Выбрать главу

Кто были эти существа, чего они хотели – чем больше я думаю об этом, тем хуже сплю по ночам.

Впрочем, по прошествии трех лет я уже начинаю сомневаться в том, что это произошло со мной. Мне кажется, что я все это выдумал – таким образом мой организм пытается защититься от шокирующих воспоминаний. Проволока в заборе в нескольких местах порвалась, и надо бы ее заменить. Только мне это кажется какой-то нелепой шуткой, и я оставляю все как есть. Мне очень хочется поверить, что ничего этого не было…

Загадочный аккорд

Эту историю я бы не отнес к страшной, а скорее к историям о том, что в нашем мире есть еще много чудесного и загадочного, причем в тех сферах, которые, казалось бы, давно изучены. Был у меня один приятель по имени Ярослав, который профессионально занимался звукорежиссурой. И у него было хобби, довольно редкое: исследования в теории гармонии. Это значит, что он изучал звуки и то, как они звучат вместе. В его домашней библиотеке я видел издания Яворского, Шенкера, Дальхауза и даже трактат Рамо «О гармонии» на английском языке. А его личная студия в подвалах офисного центра была завалена музыкальной аппаратурой разной степени редкости и полезности.

Занятия Ярослава гармонией звуков имели причину. Среди студентов музыкальных училищ давно ходит легенда, что существуют определенные многозвучия (их можно назвать для простоты аккордами), которые влияют на человека в разы сильнее, чем остальные. Каждый гитарный или фортепьянный аккорд можно послушать и сказать, какие эмоции он вызывает. Обычно это еле уловимые печаль, бодрость, ностальгия или, например, тревога. А Ярослав искал такие многозвучия, от которых у слушателя буквально сносило крышу.

В качестве доказательства того, что такие аккорды существуют, он приводил мне в пример документально зафиксированную историю о том, что некий заштатный оркестр выступал в середине 19-го века на лондонских площадках, играя никому не известную и ныне забытую пьесу. Остались свидетельства, что в какой-то момент, когда в действие вступали все инструменты, выдавая затейливую полифонию, слушатели впадали в оцепенение, а спустя мгновение вели себя весьма неадекватно – хохотали, плакали, а кто-то, простите, страдал недержанием.

Из этой байки Ярослав пришел к выводу, что многозвучие должно состоять не из трёх, не из шести и даже не из десяти звуков. Это должен быть сложный аккорд с двумя десятками элементов, как минимум.

Я согласен, что любой музыкант, да и вообще любой скептик однозначно хмыкнет. Но я повествую о человеке, которому я вполне доверял, и если он рассказывал о том, что его эксперименты не удавались или, наоборот, давали положительный результат, то я был убежден, что он не сочинял и говорил как есть.

Ярослава я видел не очень часто, но каждый раз при встрече спрашивал, как у него дела в поиске «восьмой ноты» – так я в шутку называл его хобби. И однажды Ярослав мне объявил, что значительно продвинулся в исследованиях. Он обнаружил аккорд из семнадцати звуков, который вызвал в мозгу Ярослава и двух его ассистентов очень странные эмоции. Все трое на несколько секунд испытали одинаковую галлюцинацию о том, что они находятся в лесу с неземными растениями, ощущая при этом незнакомые запахи и теплый влажный воздух.

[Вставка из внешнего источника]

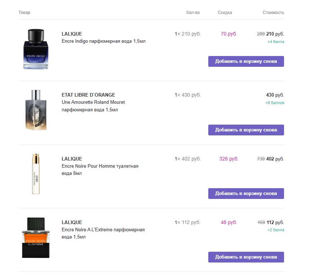Open Encre Noire Pour Homme туалетная вода link

point(100,166)
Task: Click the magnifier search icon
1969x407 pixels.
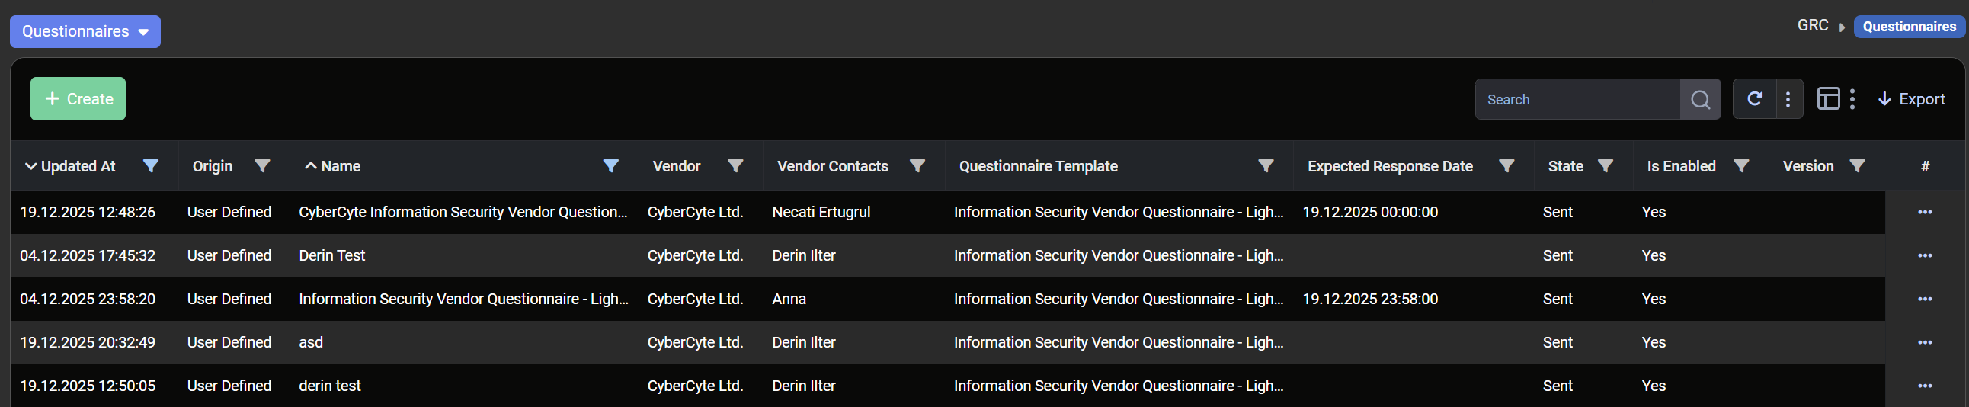Action: point(1700,99)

Разумеется, они не поверили произошедшему и повторили эксперимент несколько раз. Требовалось очень чистое звучание каждой ноты, которое проверялось осциллографом. В итоге они снова и снова испытывали виртуальное погружение в незнакомый мир.

Предвкушая прорыв в науке, сопоставимый с великими открытиями цивилизации, они пришли на следующий день в студию и воспроизвели многозвучие. Но ничего не произошло. Всё было по сотне раз перепроверено и переподключено. Никаких особых эмоций и тем более галлюцинаций.

Однако история на этом не закончилась. Через полгода Ярославу снова удалось набрести на след неуловимого аккорда. На этот раз он «поймал» его в одиночку – совершенно другое строение многозвучия, и даже другое количество элементов. К несчастью, он тут же потерял его, так как прослушивал серии запрограммированных аккордов в фоновом режиме и по какой-то причине не сумел восстановить услышанное.

Произошедшее натолкнуло его на мысль, что на восприятие аккорда влияет не только состав аккорда, но и время его прослушивания. В последний раз, когда я видел Ярослава, он изучал лунные и солнечные циклы, биоритмы живых существ, положение планеты по отношению к Солнцу и созвездиям и даже изыскивал что-то в атласах по анатомии. Возможно, он слегка сошел с ума. Но, кто знает, ведь иногда безумцы идут впереди планеты.